Exercise instructions -
1. Print the passage of the Don Robinson State Park text starting with "It was going" and going on through "South Byrnesville Road.", word for word.
2. Proceed with the account of the visit to Don Robinson State Park, picking up right after its final sentence.

Document extract -

It was going to be a warm winter Saturday, and there was a new Missouri state park that had recently opened up half an hour from our house.
On the request of my gal to “spend some of her birthday in the forest,” we decided to go check out this newly developed Don Robinson State Park and see what was hiding in the hills and valleys in the upper Labarque Creek Watershed.
How to get there
Don Robinson State Park is in Cedar Hill, Mo., about 30 minutes southwest of the St. Louis area. From the junction of Interstate 270 and Highway 30 (Gravois), take Highway 30 west for almost 17 miles. Make a right onto Gravois Road, then almost an immediate left onto South Byrnesville Road.
After a mile-and-a-half, turn left onto Byrnesville Road, and take that almost 3.5 miles to 9268 Byrnesville Road and the entrance of Don Robinson State Park.

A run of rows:
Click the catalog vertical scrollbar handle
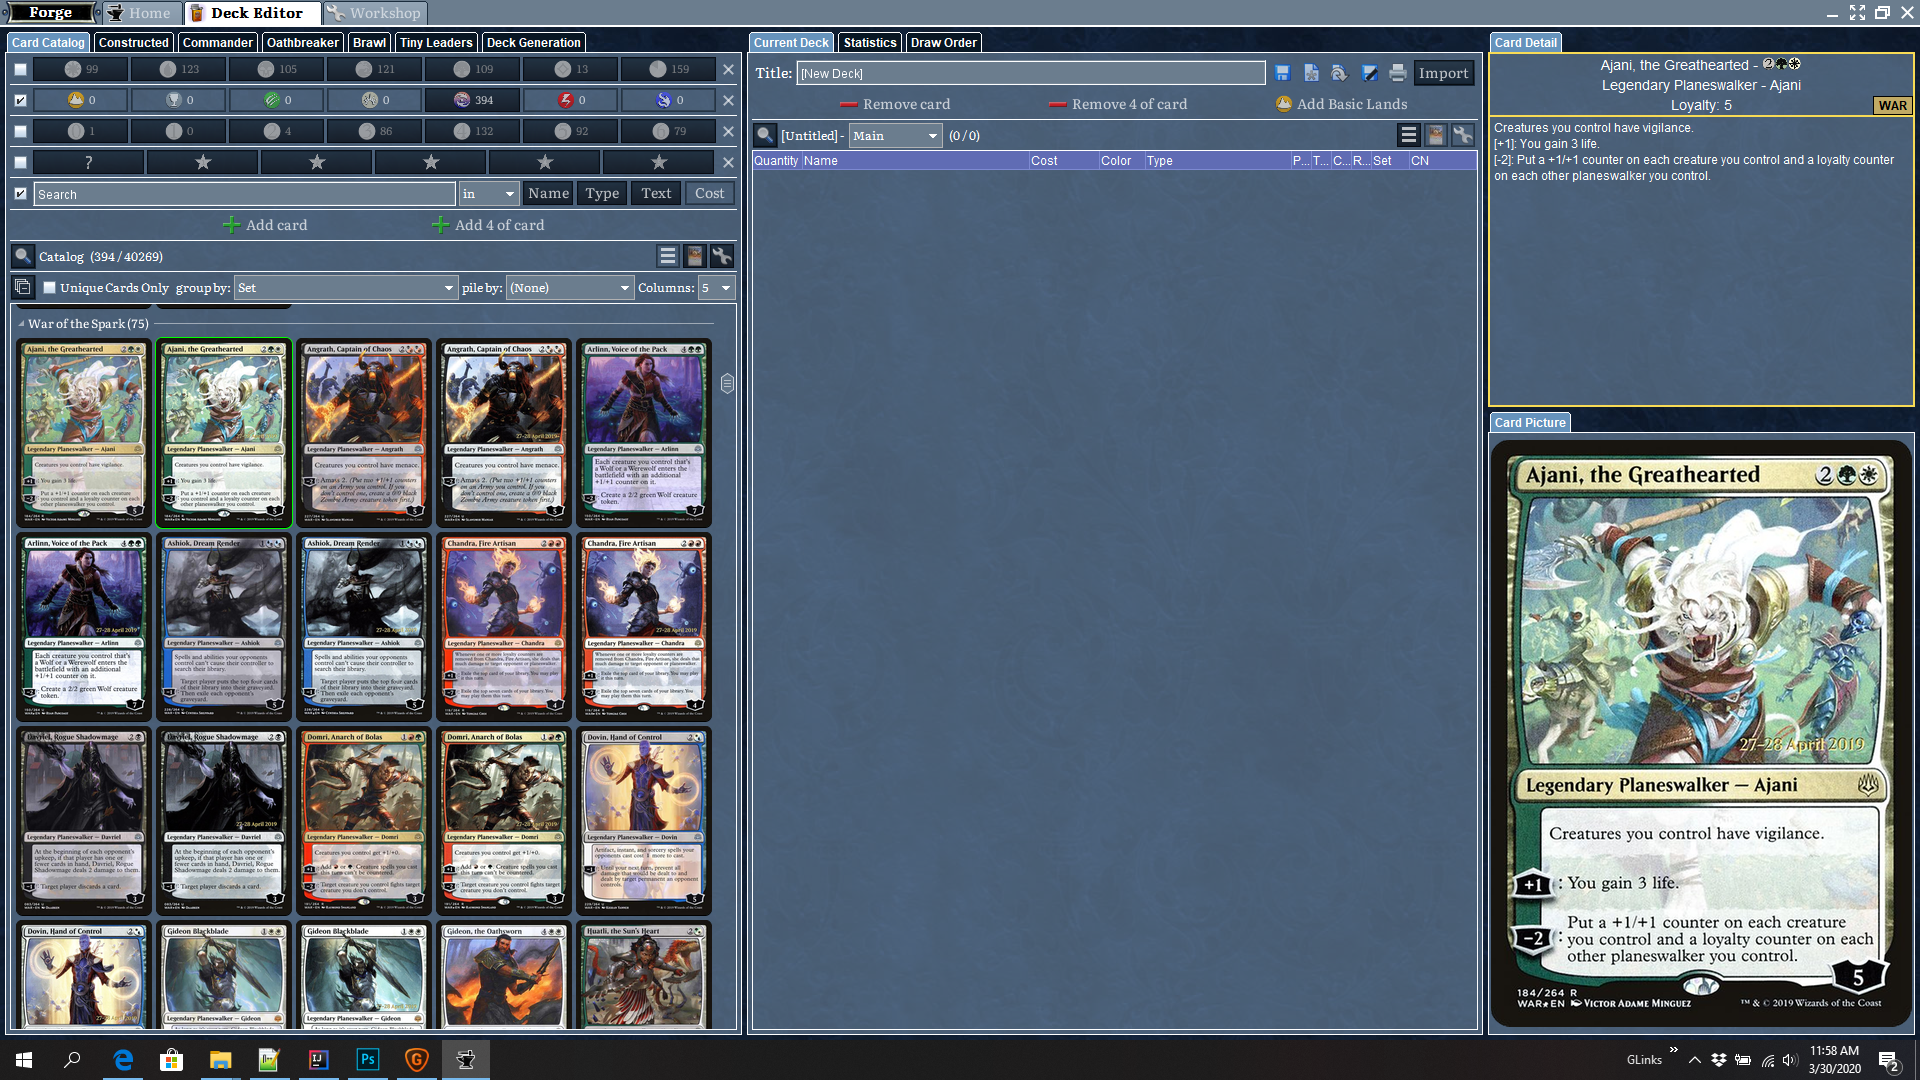1920x1080 pixels. (727, 384)
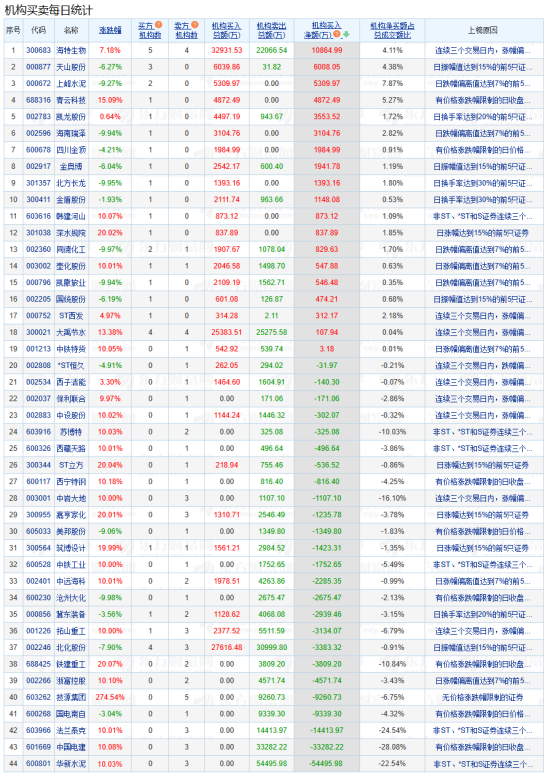Click 无价格涨跌幅限制的证券 reason in row 40
Screen dimensions: 550x779
pos(482,698)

Solved problems -
1.
It was going to be a warm winter Saturday, and there was a new Missouri state park that had recently opened up half an hour from our house.
On the request of my gal to “spend some of her birthday in the forest,” we decided to go check out this newly developed Don Robinson State Park and see what was hiding in the hills and valleys in the upper Labarque Creek Watershed.
How to get there
Don Robinson State Park is in Cedar Hill, Mo., about 30 minutes southwest of the St. Louis area. From the junction of Interstate 270 and Highway 30 (Gravois), take Highway 30 west for almost 17 miles. Make a right onto Gravois Road, then almost an immediate left onto South Byrnesville Road.

2.
There is currently only one trail at Don Robinson State Park, and it is the four-mile Sandstone Canyon Trail.
After finding a parking spot, we met up with some friends and then proceeded along the pavement to the beginning of the trail.
If you go clockwise like we did, the trail takes you down the hill and soon enough along a tributary of Labarque Creek. It dips down below you and follows the canyon for quite a while before taking you back up into the hills, eventually around a ridge or two and back out again to the pavement.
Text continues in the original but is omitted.